Lawmakers received some welcome news last week that may make it easier to balance the budget without tax hikes, but that didn’t stop hundreds from rallying in favor of tax hikes outside the governor’s mansion this weekend to call for changes to the tax code.
The legislature’s Office of Fiscal Analysis and the governor’s Office of Policy and Management determined that Connecticut will see revenues increase $1.64 billion more than projected over the next two years.
“The consensus revenue estimate shows Connecticut is in a strong position,” House Speaker Matt Ritter and Senate President Martin Looney said in a joint statement following the release of the numbers. “Our Appropriations Committee approved a fiscally responsible budget that looks to keep Connecticut moving forward.”
The Democrat-controlled legislature and the governor’s office are currently in negotiations over the two-year state budget.
OPM Secretary Melissa McCaw is cautiously optimistic the numbers will hold.
“There can be no question that, once again, the consensus revenue forecast is good news for the state of Connecticut based on where we thought we would be last spring,” she said. “We continue to see stronger than expected performance in our economy which improves our revenue estimates in the current year and in the future. However, that must be balanced with the fact that our state’s unemployment rate is still 8.3% and above the national average, that this forecasted revenue improvement still does not bring us back to our pre-pandemic estimates, that we are still relying on one-time federal funds for ongoing expenses and that we still have projected budget deficits measured in billions for the foreseeable future.”
As far as revenues are concerned, most of the $1.64 billion increase is untouchable because it falls under the volatility cap and will need to be deposited into the Rainy Day Fund. When the Rainy Day Fund exceeds 15% of general revenues then any excess goes to pay down state employee pension debt.
The legislature could vote to move those tax receipts that fall under the cap elsewhere in the budget but they would need a 60% majority to do that.
Republican lawmakers are opposed to more tax increases.
“Even as we see historic levels of federal funding coming to Connecticut and a surplus this year, Democrats cannot help themselves,” Senate Republican Leader Kevin Kelly has said. “They want even more. They think Connecticut residents don’t pay enough already. Some of these tax increases are regressive and will hurt those most struggling today.”
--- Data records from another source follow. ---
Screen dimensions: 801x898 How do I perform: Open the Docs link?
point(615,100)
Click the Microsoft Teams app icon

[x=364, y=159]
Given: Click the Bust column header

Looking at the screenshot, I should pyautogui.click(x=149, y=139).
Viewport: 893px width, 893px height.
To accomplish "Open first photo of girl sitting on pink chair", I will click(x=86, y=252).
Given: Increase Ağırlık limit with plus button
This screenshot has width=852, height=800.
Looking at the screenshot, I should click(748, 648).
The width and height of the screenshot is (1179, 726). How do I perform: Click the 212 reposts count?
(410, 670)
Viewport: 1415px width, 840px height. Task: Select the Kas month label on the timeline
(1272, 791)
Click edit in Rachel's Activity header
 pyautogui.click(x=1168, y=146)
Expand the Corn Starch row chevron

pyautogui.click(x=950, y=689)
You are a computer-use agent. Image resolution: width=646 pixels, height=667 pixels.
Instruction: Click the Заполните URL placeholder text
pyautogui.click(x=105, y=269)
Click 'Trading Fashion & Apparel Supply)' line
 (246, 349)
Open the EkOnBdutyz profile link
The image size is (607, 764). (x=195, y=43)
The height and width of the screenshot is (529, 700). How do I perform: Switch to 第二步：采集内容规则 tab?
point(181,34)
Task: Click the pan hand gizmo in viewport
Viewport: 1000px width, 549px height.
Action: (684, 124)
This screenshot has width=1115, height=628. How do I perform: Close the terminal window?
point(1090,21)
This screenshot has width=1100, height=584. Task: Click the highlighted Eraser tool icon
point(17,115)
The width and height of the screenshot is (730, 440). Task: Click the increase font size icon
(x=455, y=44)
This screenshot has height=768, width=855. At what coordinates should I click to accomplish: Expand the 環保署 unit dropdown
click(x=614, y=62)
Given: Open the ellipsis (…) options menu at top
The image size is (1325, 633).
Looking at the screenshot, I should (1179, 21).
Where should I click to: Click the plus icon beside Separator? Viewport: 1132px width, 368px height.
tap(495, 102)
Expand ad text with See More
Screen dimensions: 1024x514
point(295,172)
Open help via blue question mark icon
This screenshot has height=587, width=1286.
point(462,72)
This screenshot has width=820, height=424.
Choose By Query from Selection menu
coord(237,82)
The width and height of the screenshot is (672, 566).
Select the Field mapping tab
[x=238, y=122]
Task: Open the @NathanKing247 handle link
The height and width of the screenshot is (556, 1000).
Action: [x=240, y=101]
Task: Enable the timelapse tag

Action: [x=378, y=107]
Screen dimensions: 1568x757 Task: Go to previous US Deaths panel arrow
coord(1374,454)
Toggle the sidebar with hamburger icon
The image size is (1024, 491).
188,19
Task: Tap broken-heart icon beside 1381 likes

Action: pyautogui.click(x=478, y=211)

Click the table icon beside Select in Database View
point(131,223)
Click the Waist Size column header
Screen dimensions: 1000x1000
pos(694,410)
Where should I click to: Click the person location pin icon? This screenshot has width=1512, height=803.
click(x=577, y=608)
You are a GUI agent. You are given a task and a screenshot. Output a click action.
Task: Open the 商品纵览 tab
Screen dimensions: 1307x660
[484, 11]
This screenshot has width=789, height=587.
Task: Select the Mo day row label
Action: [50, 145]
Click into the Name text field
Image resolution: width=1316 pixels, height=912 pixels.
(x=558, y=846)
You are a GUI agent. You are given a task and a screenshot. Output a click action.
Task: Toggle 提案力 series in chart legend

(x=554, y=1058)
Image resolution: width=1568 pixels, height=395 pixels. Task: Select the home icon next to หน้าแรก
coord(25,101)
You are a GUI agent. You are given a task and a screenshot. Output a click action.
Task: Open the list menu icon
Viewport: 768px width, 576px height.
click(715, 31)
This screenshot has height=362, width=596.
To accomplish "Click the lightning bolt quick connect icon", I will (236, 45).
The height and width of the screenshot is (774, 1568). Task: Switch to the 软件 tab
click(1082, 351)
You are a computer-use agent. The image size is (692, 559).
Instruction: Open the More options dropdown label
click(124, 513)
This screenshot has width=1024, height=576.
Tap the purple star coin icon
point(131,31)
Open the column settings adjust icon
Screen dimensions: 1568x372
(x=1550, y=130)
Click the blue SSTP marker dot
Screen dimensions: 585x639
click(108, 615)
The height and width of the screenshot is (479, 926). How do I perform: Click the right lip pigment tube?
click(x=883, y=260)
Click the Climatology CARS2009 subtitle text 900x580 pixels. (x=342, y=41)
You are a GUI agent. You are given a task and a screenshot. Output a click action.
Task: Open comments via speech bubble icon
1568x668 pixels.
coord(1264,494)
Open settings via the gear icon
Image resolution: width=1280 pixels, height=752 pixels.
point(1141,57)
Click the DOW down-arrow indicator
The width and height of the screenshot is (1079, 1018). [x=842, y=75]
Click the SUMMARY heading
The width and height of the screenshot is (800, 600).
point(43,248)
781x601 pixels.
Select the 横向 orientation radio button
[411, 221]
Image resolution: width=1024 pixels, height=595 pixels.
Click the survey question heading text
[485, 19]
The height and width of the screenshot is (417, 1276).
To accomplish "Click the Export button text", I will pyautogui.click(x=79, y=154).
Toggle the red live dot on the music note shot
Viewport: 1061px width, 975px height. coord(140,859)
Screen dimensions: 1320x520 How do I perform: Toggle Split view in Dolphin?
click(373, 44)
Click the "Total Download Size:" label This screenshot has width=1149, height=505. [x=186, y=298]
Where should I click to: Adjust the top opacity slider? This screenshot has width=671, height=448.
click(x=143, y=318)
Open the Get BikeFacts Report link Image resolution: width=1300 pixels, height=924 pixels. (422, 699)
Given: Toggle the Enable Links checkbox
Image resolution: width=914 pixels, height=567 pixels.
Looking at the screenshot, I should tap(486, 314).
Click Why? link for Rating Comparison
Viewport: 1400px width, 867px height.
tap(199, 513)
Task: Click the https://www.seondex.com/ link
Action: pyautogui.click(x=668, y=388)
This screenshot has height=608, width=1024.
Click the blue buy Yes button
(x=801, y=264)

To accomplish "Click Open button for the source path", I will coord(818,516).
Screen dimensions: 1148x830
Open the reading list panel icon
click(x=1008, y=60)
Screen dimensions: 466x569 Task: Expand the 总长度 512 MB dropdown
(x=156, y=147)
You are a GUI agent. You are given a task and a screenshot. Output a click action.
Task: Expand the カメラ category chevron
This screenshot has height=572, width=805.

While Lamont himself is not on board with any more tax increases, it’s unclear what may happen in negotiations with the legislature.
Lamont has said he doesn’t support the Finance, Revenue and Bonding package, which includes a tax on those making more than $500,000 a year and a 2% capital gains surcharge.
“Respond to that with just more taxes is not the way I think we should be going as a state,” Lamont has said.
Lamont’s budget director says Connecticut is on the right path.
“It is clear Connecticut is on the right track, as we have seen with maintaining our historic savings through the pandemic, a recent credit rating upgrade, and an influx of substantial federal resources to make transformative investments across the state, but there is still much more work to be done,” McCaw said.
Still, labor, faith leaders and advocates are pushing Democratic lawmakers to move forward with a tax package that increases taxes on the wealthiest. It’s why they protested outside the mansion in Hartford on Saturday.
“We feel very firmly that the tax code is the driver of that income inequality,” Rev. Josh Pawelek said. “Gov. Lamont is doing nothing in his budget to address that income inequality.”
He said they want to see changes to the tax code.
“We like the idea of a consumption tax. We like the idea of restoring the capital gains tax. We like the idea of raising the top rates on the highest earners,” Pawelek said.
Rep. Jillian Gilchrest of West Hartford who attended the rally Saturday said she’s working to convince her colleagues to raise taxes on the wealthy.
“I think we need fair taxation and we need to invest in our people,” Gilchrest said.